━━━ Provided information
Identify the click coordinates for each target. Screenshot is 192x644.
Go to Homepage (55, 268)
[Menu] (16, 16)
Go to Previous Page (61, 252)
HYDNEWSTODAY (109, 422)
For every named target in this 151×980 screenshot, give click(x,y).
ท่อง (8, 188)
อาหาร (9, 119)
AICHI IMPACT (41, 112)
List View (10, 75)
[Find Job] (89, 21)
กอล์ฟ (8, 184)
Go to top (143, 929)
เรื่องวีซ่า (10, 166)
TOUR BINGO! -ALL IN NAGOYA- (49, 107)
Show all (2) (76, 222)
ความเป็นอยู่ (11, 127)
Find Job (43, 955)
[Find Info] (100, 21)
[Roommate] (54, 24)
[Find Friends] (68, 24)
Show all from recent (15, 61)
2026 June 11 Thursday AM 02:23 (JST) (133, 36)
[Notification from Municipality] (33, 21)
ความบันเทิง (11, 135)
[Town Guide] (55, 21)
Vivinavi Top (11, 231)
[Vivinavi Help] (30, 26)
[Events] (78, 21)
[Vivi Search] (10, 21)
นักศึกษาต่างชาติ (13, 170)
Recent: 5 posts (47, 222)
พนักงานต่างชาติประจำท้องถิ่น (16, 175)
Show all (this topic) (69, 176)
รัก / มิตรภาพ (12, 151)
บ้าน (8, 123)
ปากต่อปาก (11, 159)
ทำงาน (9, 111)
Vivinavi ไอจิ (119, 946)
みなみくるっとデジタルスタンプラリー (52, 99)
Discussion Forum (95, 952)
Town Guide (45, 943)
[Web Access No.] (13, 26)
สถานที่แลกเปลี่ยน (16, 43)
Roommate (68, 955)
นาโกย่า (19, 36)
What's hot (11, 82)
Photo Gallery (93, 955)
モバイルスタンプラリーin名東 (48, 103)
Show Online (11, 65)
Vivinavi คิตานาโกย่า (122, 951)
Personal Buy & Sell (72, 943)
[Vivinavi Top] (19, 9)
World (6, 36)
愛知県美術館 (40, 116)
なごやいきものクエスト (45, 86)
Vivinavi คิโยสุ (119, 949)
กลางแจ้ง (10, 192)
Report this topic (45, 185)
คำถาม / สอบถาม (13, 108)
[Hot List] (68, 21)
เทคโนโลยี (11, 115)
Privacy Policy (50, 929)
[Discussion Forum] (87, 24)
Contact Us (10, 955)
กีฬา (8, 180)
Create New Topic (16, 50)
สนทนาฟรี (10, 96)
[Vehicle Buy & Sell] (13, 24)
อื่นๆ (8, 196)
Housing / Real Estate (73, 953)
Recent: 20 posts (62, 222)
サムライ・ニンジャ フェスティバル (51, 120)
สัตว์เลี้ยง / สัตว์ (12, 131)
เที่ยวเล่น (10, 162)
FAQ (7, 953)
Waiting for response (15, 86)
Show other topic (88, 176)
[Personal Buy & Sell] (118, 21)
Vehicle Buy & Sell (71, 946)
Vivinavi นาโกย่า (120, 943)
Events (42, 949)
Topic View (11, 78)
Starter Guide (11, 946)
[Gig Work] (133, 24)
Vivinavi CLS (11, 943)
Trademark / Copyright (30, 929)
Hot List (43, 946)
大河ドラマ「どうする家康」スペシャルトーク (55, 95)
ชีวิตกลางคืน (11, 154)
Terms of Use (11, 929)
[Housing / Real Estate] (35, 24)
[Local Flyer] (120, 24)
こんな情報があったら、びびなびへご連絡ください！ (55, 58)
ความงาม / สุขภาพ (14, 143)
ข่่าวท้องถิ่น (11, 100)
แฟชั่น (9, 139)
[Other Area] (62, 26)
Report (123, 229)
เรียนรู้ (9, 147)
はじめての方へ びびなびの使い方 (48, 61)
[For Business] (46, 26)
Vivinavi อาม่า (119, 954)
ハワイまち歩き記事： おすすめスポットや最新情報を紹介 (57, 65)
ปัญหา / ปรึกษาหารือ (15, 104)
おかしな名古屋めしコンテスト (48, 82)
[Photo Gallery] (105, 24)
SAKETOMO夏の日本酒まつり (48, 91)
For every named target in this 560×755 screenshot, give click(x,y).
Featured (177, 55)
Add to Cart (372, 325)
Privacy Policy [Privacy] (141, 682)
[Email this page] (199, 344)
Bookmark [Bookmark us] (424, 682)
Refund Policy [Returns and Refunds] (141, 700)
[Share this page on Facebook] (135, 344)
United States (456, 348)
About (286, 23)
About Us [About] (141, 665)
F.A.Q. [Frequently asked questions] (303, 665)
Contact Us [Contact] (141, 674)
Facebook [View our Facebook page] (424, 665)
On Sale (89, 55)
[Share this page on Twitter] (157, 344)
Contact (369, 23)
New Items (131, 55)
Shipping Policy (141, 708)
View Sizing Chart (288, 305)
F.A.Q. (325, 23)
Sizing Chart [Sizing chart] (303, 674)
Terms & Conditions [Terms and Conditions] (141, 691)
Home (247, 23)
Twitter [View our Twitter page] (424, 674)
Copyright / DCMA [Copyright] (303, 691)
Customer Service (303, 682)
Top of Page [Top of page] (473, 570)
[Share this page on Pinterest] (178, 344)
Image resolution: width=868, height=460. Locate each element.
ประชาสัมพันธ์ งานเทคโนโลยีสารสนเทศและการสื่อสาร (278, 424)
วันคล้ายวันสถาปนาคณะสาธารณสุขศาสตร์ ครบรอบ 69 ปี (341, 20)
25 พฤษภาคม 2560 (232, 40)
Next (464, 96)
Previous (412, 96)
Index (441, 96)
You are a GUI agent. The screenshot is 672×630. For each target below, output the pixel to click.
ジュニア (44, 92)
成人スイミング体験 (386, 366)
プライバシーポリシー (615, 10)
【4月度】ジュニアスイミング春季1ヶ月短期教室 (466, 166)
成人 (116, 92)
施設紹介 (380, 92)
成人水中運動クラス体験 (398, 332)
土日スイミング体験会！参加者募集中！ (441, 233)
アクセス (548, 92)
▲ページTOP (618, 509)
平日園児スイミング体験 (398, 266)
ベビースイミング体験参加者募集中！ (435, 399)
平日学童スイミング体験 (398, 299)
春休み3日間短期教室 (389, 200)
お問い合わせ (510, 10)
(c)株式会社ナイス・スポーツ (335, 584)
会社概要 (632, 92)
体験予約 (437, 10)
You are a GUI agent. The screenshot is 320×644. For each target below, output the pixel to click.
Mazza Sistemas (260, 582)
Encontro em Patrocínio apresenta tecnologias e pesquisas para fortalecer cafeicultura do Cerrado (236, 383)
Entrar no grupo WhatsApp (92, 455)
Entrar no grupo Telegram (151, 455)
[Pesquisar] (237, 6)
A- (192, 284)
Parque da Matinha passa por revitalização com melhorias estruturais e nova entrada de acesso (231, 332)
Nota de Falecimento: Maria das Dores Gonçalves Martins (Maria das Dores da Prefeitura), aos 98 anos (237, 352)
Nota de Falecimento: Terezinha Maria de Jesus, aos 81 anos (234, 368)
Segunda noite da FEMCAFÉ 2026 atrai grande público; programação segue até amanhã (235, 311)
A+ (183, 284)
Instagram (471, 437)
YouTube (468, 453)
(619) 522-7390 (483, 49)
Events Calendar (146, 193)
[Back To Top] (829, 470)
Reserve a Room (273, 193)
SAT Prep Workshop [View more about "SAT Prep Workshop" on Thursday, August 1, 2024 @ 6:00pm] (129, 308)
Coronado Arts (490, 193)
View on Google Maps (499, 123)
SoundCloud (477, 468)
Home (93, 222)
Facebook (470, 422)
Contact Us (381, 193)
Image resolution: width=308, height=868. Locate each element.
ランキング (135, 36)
━━━━━━
What is expected:
Reproduce all of the data above again, line for line, without changing a single character.

Written solution:
Identify the click coordinates for each target. Screenshot is 192x644.
Go to Homepage (55, 268)
[Menu] (16, 16)
Go to Previous Page (61, 252)
HYDNEWSTODAY (109, 422)
For every named target in this 151×980 screenshot, give click(x,y).
ท่อง (8, 188)
อาหาร (9, 119)
AICHI IMPACT (41, 112)
List View (10, 75)
[Find Job] (89, 21)
กอล์ฟ (8, 184)
Go to top (143, 929)
เรื่องวีซ่า (10, 166)
TOUR BINGO! -ALL IN NAGOYA- (49, 107)
Show all (2) (76, 222)
ความเป็นอยู่ (11, 127)
Find Job (43, 955)
[Find Info] (100, 21)
[Roommate] (54, 24)
[Find Friends] (68, 24)
Show all from recent (15, 61)
2026 June 11 Thursday AM 02:23 (JST) (133, 36)
[Notification from Municipality] (33, 21)
ความบันเทิง (11, 135)
[Town Guide] (55, 21)
Vivinavi Top (11, 231)
[Vivinavi Help] (30, 26)
[Events] (78, 21)
[Vivi Search] (10, 21)
นักศึกษาต่างชาติ (13, 170)
Recent: 5 posts (47, 222)
พนักงานต่างชาติประจำท้องถิ่น (16, 175)
Show all (this topic) (69, 176)
รัก / มิตรภาพ (12, 151)
บ้าน (8, 123)
ปากต่อปาก (11, 159)
ทำงาน (9, 111)
Vivinavi ไอจิ (119, 946)
みなみくるっとデジタルスタンプラリー (52, 99)
Discussion Forum (95, 952)
Town Guide (45, 943)
[Web Access No.] (13, 26)
สถานที่แลกเปลี่ยน (16, 43)
Roommate (68, 955)
นาโกย่า (19, 36)
What's hot (11, 82)
Photo Gallery (93, 955)
モバイルスタンプラリーin名東 (48, 103)
Show Online (11, 65)
Vivinavi คิตานาโกย่า (122, 951)
Personal Buy & Sell (72, 943)
[Vivinavi Top] (19, 9)
World (6, 36)
愛知県美術館 (40, 116)
なごやいきものクエスト (45, 86)
Vivinavi คิโยสุ (119, 949)
กลางแจ้ง (10, 192)
Report this topic (45, 185)
คำถาม / สอบถาม (13, 108)
[Hot List] (68, 21)
เทคโนโลยี (11, 115)
Privacy Policy (50, 929)
[Discussion Forum] (87, 24)
Contact Us (10, 955)
กีฬา (8, 180)
Create New Topic (16, 50)
สนทนาฟรี (10, 96)
[Vehicle Buy & Sell] (13, 24)
อื่นๆ (8, 196)
Housing / Real Estate (73, 953)
Recent: 20 posts (62, 222)
サムライ・ニンジャ フェスティバル (51, 120)
สัตว์เลี้ยง / สัตว์ (12, 131)
เที่ยวเล่น (10, 162)
FAQ (7, 953)
Waiting for response (15, 86)
Show other topic (88, 176)
[Personal Buy & Sell] (118, 21)
Vehicle Buy & Sell (71, 946)
Vivinavi นาโกย่า (120, 943)
Events (42, 949)
Topic View (11, 78)
Starter Guide (11, 946)
[Gig Work] (133, 24)
Vivinavi CLS (11, 943)
Trademark / Copyright (30, 929)
Hot List (43, 946)
大河ドラマ「どうする家康」スペシャルトーク (55, 95)
ชีวิตกลางคืน (11, 154)
Terms of Use (11, 929)
[Housing / Real Estate] (35, 24)
[Local Flyer] (120, 24)
こんな情報があったら、びびなびへご連絡ください！ (55, 58)
ความงาม / สุขภาพ (14, 143)
ข่่าวท้องถิ่น (11, 100)
แฟชั่น (9, 139)
[Other Area] (62, 26)
Report (123, 229)
เรียนรู้ (9, 147)
はじめての方へ びびなびの使い方 (48, 61)
[For Business] (46, 26)
Vivinavi อาม่า (119, 954)
ハワイまち歩き記事： おすすめスポットや最新情報を紹介 (57, 65)
ปัญหา / ปรึกษาหารือ (15, 104)
おかしな名古屋めしコンテスト (48, 82)
[Photo Gallery] (105, 24)
SAKETOMO夏の日本酒まつり (48, 91)
For every named target in this 560×755 screenshot, give click(x,y).
Featured (177, 55)
Add to Cart (372, 325)
Privacy Policy [Privacy] (141, 682)
[Email this page] (199, 344)
Bookmark [Bookmark us] (424, 682)
Refund Policy [Returns and Refunds] (141, 700)
[Share this page on Facebook] (135, 344)
United States (456, 348)
About (286, 23)
About Us [About] (141, 665)
F.A.Q. [Frequently asked questions] (303, 665)
Contact Us [Contact] (141, 674)
Facebook [View our Facebook page] (424, 665)
On Sale (89, 55)
[Share this page on Twitter] (157, 344)
Contact (369, 23)
New Items (131, 55)
Shipping Policy (141, 708)
View Sizing Chart (288, 305)
F.A.Q. (325, 23)
Sizing Chart [Sizing chart] (303, 674)
Terms & Conditions [Terms and Conditions] (141, 691)
Home (247, 23)
Twitter [View our Twitter page] (424, 674)
Copyright / DCMA [Copyright] (303, 691)
Customer Service (303, 682)
Top of Page [Top of page] (473, 570)
[Share this page on Pinterest] (178, 344)
Image resolution: width=868, height=460. Locate each element.
ประชาสัมพันธ์ งานเทคโนโลยีสารสนเทศและการสื่อสาร (278, 424)
วันคล้ายวันสถาปนาคณะสาธารณสุขศาสตร์ ครบรอบ 69 ปี (341, 20)
25 พฤษภาคม 2560 (232, 40)
Next (464, 96)
Previous (412, 96)
Index (441, 96)
You are a GUI agent. The screenshot is 672×630. For each target below, output the pixel to click.
ジュニア (44, 92)
成人スイミング体験 (386, 366)
プライバシーポリシー (615, 10)
【4月度】ジュニアスイミング春季1ヶ月短期教室 (466, 166)
成人 (116, 92)
施設紹介 (380, 92)
成人水中運動クラス体験 (398, 332)
土日スイミング体験会！参加者募集中！ (441, 233)
アクセス (548, 92)
▲ページTOP (618, 509)
平日園児スイミング体験 (398, 266)
ベビースイミング体験参加者募集中！ (435, 399)
平日学童スイミング体験 (398, 299)
春休み3日間短期教室 (389, 200)
お問い合わせ (510, 10)
(c)株式会社ナイス・スポーツ (335, 584)
会社概要 (632, 92)
体験予約 (437, 10)
You are a GUI agent. The screenshot is 320×644. For each target below, output the pixel to click.
Mazza Sistemas (260, 582)
Encontro em Patrocínio apresenta tecnologias e pesquisas para fortalecer cafeicultura do Cerrado (236, 383)
Entrar no grupo WhatsApp (92, 455)
Entrar no grupo Telegram (151, 455)
[Pesquisar] (237, 6)
A- (192, 284)
Parque da Matinha passa por revitalização com melhorias estruturais e nova entrada de acesso (231, 332)
Nota de Falecimento: Maria das Dores Gonçalves Martins (Maria das Dores da Prefeitura), aos 98 anos (237, 352)
Nota de Falecimento: Terezinha Maria de Jesus, aos 81 anos (234, 368)
Segunda noite da FEMCAFÉ 2026 atrai grande público; programação segue até amanhã (235, 311)
A+ (183, 284)
Instagram (471, 437)
YouTube (468, 453)
(619) 522-7390 (483, 49)
Events Calendar (146, 193)
[Back To Top] (829, 470)
Reserve a Room (273, 193)
SAT Prep Workshop [View more about "SAT Prep Workshop" on Thursday, August 1, 2024 @ 6:00pm] (129, 308)
Coronado Arts (490, 193)
View on Google Maps (499, 123)
SoundCloud (477, 468)
Home (93, 222)
Facebook (470, 422)
Contact Us (381, 193)
Image resolution: width=308, height=868. Locate each element.
ランキング (135, 36)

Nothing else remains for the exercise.